Mottled Owl by Ariana
The Mottled Owl is a common owl along much of Central and South America. It can be quite bold and will not only respond to imitations and playbacks of it’s own call, but will also come to these calls. The Mottled Owl is frequently found in Belize. Their eyesight is best in moonlight; they are nocturnal and have excellent hearing. They live in forests, clearings, fields, grasslands, marshes, and mountains. They eat small animals, reptiles, birds, insects, and earthworms. They regurgitate bones, feathers, and fur in what is called “owl pellets.”
Fer-de-lance by Rebecca
The Fer de lance is a rare snake, but it is very vicious. It can live up to 20 years old and can have up to 80 young at one time. It can inject upto 105 mg of venom . It is also a pit viper. The pit viper can sense body heat and know when other animals or people are around them. This pit viper lives in Central and South America.
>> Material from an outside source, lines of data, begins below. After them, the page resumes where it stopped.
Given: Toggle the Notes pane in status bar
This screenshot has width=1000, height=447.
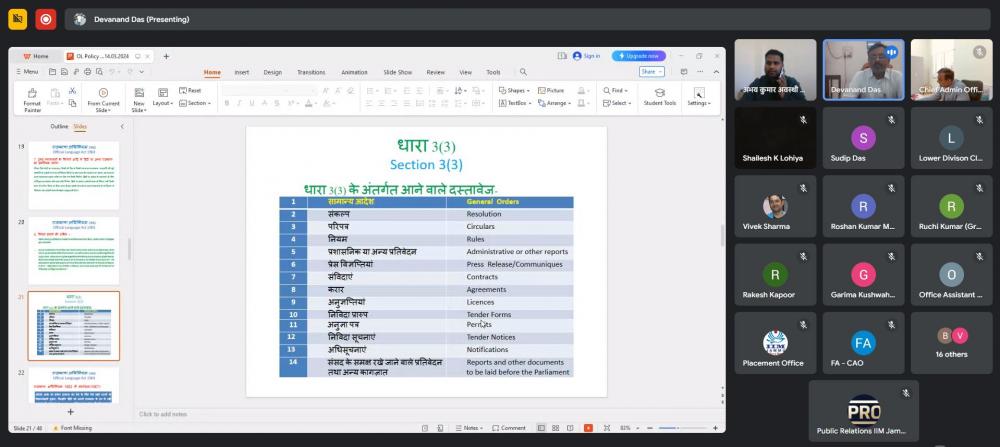Looking at the screenshot, I should pos(471,427).
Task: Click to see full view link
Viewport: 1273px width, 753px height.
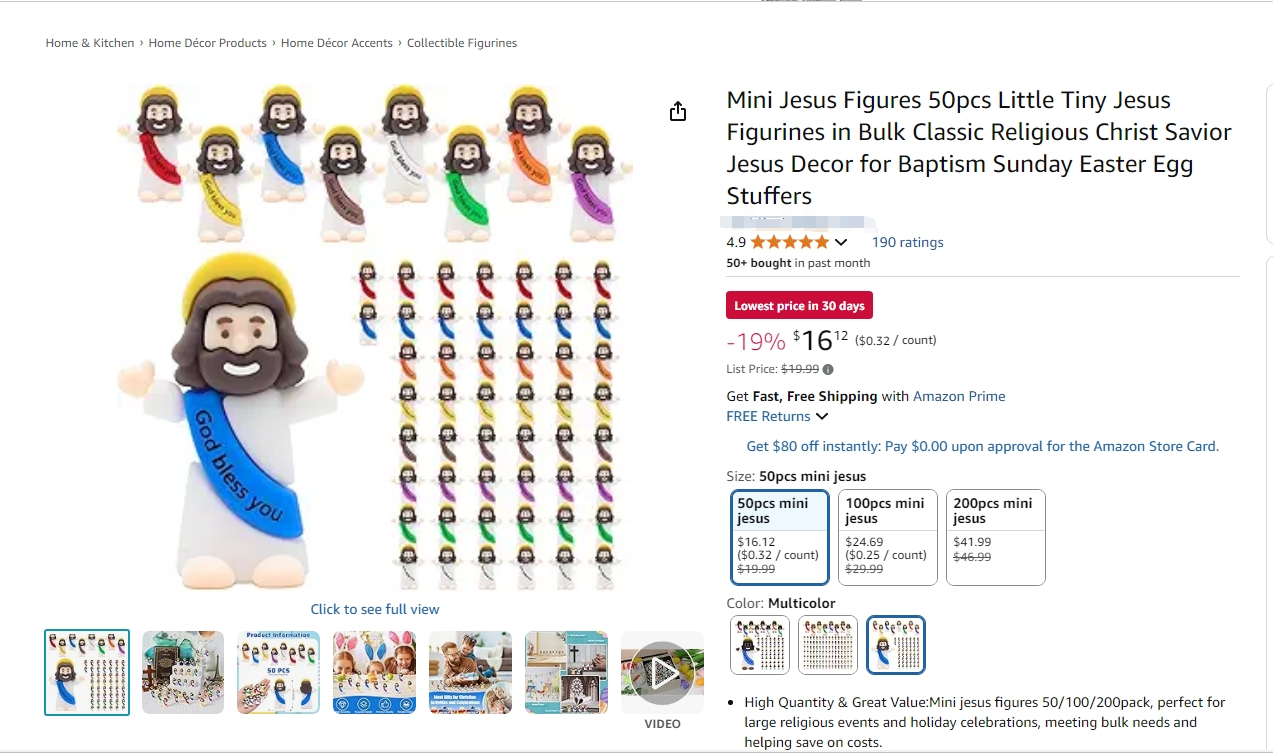Action: (374, 609)
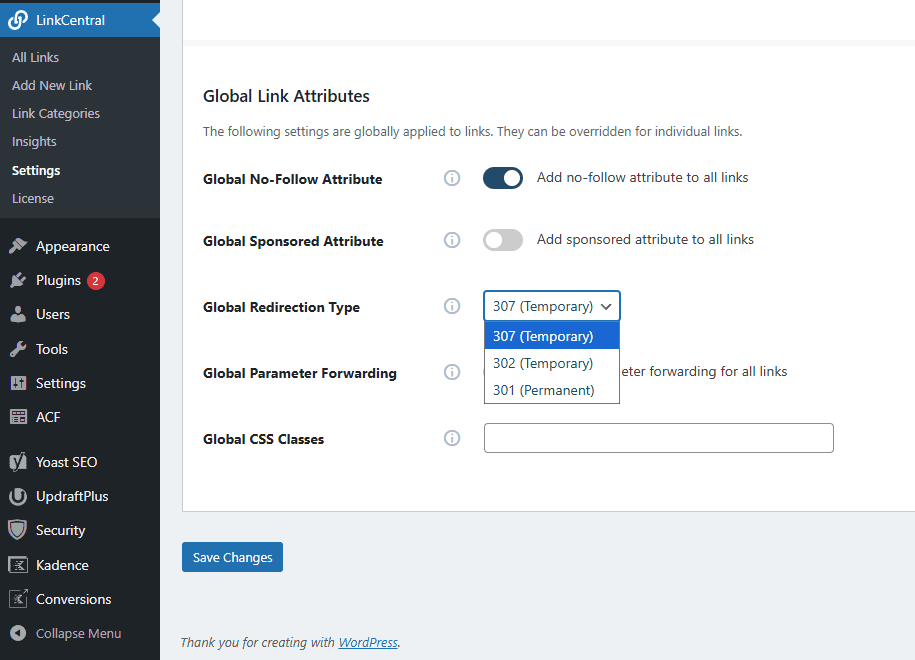Disable the Global No-Follow Attribute toggle
915x660 pixels.
pyautogui.click(x=502, y=178)
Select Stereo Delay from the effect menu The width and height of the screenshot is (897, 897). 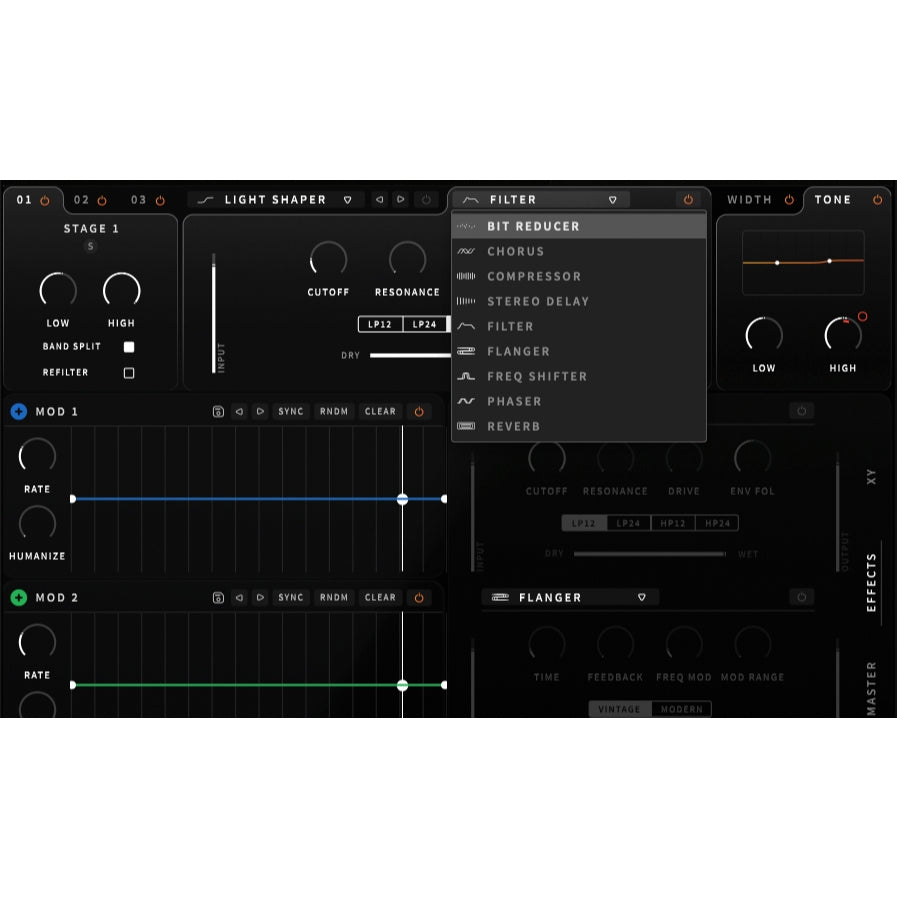coord(538,301)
The Fer de lance will actually come after you and normally are gray, reddish color with dark triangular markings. Fer de lance is French for “iron of a lance.” This snake is very, very dangerous and is found in the rainforest region of Belize.
Vampire Bats by Dylan
Vampire bats are blood-suckers from Belize. This bat has short hairy legs. They are mid-sized with a snout like a pig. They have fleshy skin folds and large middle incisor and canine teeth. Unlike the fruit bat, vampire bats have a short muzzle. Vampire bats are carriers of deadly rabies. Bats are mammals. They are the only mammal to fly. They are sometimes thought of as rats with wings. There are 980 species of bats.
Harpy Eagle by Victoria
The harpy eagle lives in Central America in forests near the equator. It likes to eat any kind of ground beef or rabbits. They use their enormous claws to rip apart their prey. The back of the harpy eagle is pale black and the stomach is white. The head is pale gray and is crowned with a double crest, which gives it a menacing look to match it’s reputation. The harpy eagle is one of the largest eagles. It can grow to be 36 to 40 inches long. It can weigh up to 20 pounds. In flight, the harpy eagle can reach speeds above 50. That’s what makes them excellent hunters.
Fishing Bat by John
A fishing bat is a very large bat. Fishing bats stay in hollow trees and on buildings in town. The fishing bat flies right above water. They use solar rays to find the fish that are like two inches under the water or right on top of the water. They also eat other things like insects. They grab the prey with their claws, but they move it to their mouth to carry it. They eat the fish or insect they caught upside down.